Now, the mechanism of IPP seems to be designed to allow PSUs to fulfil the minimum public holding rule while completely bypassing retail investors. While private sector companies are required to maintain a minimum public shareholding of 25 per cent, the requirement is only 10 per cent for PSUs.
Therefore, PSUs such as MMTC and Hindustan Copper which need to make a public offer to investors can do a placement exclusively to institutional investors. Nor do they have to go through the long winded book-building process mandated for retail offers.
Just 10 investors
The second important point is that IPPs require a minimum of just 10 investors per issue, with no single investor securing more than 25 per cent of the shares offered. This allows companies to raise money in small tranches from a select set of just 10 institutions. Whether such a sale would fetch premium prices for the government shares in PSUs is open to question. But with the offer required to be marketed to just 10 institutions, such offers will surely be much simpler to put through than a normal share sale, in the current moribund markets.
No proportionate buybacks
Tweaks to SEBI's existing buyback regulations, the other change announced on Tuesday, too may find favour with the more cash-rich PSUs such as Coal India, NMDC and MOIL. SEBI's current buyback regulations stipulate that if a company makes a tender offer (offer at a fixed price made to all shareholders) to buy back shares, it needs to buy back those shares on a proportionate basis from all investors.
To illustrate, if a company offers to buy back 10,000 shares from all its shareholders and receives 12,000 shares in response, it should theoretically accept 83 per cent of shares tendered by each investor.

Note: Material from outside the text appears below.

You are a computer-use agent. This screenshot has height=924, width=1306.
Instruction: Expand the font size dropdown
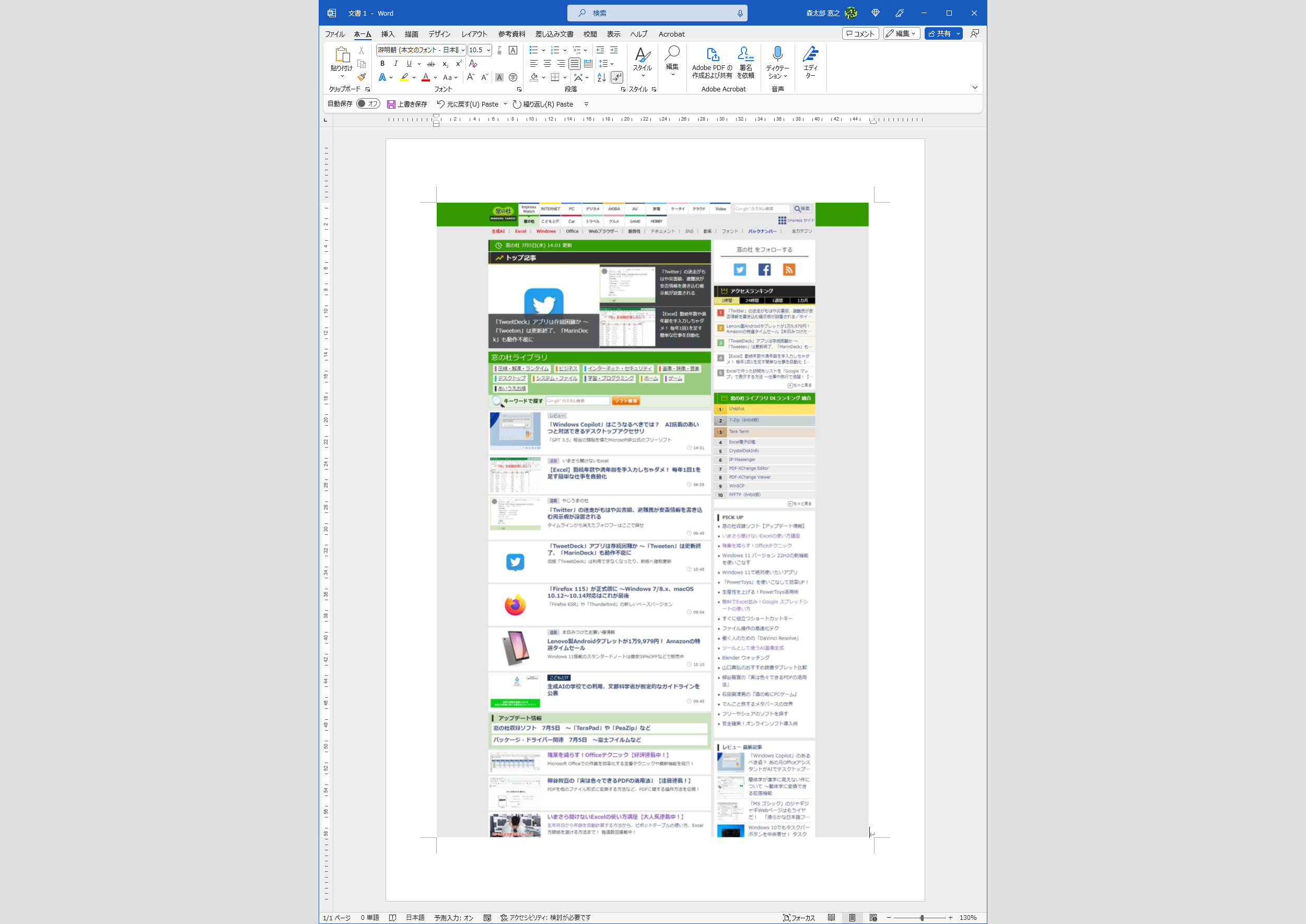pyautogui.click(x=489, y=50)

This rule has now been changed to make buyback offers very similar to rights offers. In the case of rights offers, companies offer shares based on a rights ratio. If some investors fail to participate, others - usually promoters, get to mop up the unsubscribed portion at the rights price.
Now, buyback offers too are set to work on the same principle. Applying this to PSUs, the cash-rich ones may now make tender offers to buy back their shares from all their shareholders, including the government. If retail investors don't participate, or sell only part of their shares, the promoter – the government, will get to sell back more of its holdings to the company at the buyback price.